#### Extracted text:
-- -- --

RE: Getting a PIC - And errors found in EscherDump (got fixes if want)

Posted by Kais Dukes <k....@complexar.com>.
The first time I read about sprms in the Word docs, I also was amused :-)

-----Original Message-----
From: Robert Paris [mailto:rpjava@hotmail.com]
Sent: 21 April 2005 18:04
To: poi-dev@jakarta.apache.org
Subject: RE: Getting a PIC - And errors found in EscherDump (got fixes
if want)


No, they are stored in the Datastream BUT not in the format that the
documentation states. But using the Escher format you should be able to grab
MOST (not all) picture data, as images inserted into a Word file from Word
'97 or later are now stored as Escher objects, even if they're not drawings
but jpegs, etc.

The documentation states that the file is saved as a PIC header followed by
the filename as a Pascal string and then the file data. That is not even
remotely close to what actually exists there. Instead, there's the PIC
header structure, then IF it's an Escher object, you've got the insane
Escher heading structure (similar to, but even worse than the grppls of
srpms) and then the actual file data.

Hope this helps!

-- -- --

Word and element location data

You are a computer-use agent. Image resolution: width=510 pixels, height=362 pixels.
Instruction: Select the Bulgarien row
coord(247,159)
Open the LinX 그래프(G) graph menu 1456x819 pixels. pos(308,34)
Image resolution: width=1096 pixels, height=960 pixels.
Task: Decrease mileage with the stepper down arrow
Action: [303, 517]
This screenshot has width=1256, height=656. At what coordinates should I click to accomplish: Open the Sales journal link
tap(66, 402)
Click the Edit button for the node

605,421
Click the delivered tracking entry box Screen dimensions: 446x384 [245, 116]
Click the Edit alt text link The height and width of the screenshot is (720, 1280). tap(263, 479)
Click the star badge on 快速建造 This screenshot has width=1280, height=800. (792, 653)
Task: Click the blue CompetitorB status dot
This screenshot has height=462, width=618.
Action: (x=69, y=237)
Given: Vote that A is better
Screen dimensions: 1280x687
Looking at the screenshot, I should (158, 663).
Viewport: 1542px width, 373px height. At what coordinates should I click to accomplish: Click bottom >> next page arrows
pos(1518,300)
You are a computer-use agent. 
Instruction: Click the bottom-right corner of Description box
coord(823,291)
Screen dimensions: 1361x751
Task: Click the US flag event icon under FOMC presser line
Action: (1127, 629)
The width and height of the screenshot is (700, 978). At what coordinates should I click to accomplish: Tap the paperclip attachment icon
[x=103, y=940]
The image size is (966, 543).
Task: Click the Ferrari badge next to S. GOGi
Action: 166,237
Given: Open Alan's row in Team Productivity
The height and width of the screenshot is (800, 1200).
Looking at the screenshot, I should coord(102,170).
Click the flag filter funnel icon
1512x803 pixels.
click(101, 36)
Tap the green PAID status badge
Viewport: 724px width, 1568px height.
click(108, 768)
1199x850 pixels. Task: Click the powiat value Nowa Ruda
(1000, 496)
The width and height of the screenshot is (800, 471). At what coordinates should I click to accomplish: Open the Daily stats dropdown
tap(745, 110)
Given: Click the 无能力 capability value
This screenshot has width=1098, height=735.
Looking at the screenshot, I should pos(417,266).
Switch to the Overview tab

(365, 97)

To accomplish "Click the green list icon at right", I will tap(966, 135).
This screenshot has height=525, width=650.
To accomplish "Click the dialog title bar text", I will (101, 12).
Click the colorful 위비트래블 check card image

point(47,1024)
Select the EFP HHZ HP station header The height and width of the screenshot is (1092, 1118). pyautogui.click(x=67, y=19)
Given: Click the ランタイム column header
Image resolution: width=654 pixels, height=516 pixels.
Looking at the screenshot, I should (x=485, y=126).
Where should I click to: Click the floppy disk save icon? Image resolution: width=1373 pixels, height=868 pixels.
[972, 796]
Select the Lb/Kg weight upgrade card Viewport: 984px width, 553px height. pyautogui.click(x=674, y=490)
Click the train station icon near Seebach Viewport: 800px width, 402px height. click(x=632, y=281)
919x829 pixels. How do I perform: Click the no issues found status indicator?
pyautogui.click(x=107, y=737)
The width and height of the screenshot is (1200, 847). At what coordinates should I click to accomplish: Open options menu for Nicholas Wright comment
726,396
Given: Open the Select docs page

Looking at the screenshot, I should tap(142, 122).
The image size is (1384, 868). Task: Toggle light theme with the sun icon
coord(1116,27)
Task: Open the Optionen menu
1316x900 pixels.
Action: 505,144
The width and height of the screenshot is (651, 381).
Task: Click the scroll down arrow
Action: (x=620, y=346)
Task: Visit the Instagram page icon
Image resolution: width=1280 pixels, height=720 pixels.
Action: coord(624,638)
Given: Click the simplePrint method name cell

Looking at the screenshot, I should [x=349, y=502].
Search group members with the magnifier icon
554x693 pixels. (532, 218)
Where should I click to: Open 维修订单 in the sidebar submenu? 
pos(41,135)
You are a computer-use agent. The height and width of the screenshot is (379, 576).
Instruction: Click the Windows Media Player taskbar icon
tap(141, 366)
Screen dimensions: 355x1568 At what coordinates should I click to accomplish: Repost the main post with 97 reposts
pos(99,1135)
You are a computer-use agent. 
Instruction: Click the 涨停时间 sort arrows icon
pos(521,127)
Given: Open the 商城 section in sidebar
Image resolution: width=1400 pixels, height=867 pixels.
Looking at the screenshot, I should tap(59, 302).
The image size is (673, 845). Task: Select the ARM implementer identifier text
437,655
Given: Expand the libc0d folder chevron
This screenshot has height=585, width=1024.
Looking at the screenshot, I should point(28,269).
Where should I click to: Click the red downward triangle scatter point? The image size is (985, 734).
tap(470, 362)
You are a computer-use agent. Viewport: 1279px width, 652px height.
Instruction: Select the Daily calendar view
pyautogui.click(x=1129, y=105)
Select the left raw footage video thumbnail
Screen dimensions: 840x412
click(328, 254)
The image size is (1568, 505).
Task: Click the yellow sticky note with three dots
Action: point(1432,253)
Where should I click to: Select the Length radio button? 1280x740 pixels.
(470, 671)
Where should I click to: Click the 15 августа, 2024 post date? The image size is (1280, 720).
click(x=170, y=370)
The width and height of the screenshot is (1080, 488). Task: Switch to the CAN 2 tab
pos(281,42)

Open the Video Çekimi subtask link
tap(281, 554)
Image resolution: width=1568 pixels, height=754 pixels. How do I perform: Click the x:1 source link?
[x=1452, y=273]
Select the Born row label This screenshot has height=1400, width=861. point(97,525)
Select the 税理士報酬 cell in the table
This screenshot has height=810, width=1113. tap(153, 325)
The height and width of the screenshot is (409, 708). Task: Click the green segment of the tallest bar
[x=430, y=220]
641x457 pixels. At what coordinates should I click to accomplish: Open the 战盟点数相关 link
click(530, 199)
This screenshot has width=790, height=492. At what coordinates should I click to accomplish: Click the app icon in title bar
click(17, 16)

-- -- --

#### Exercises to complete:
1. Which header field names appear in the original message quoted in the forum post on Word picture data?
2. Can you transcribe the forum post on Word picture data word for word, the stretch from "No, they are" through "actual file data."?

#### Task-by-task solutions:
1. From, Sent, To, Subject

2.
No, they are stored in the Datastream BUT not in the format that the
documentation states. But using the Escher format you should be able to grab
MOST (not all) picture data, as images inserted into a Word file from Word
'97 or later are now stored as Escher objects, even if they're not drawings
but jpegs, etc.

The documentation states that the file is saved as a PIC header followed by
the filename as a Pascal string and then the file data. That is not even
remotely close to what actually exists there. Instead, there's the PIC
header structure, then IF it's an Escher object, you've got the insane
Escher heading structure (similar to, but even worse than the grppls of
srpms) and then the actual file data.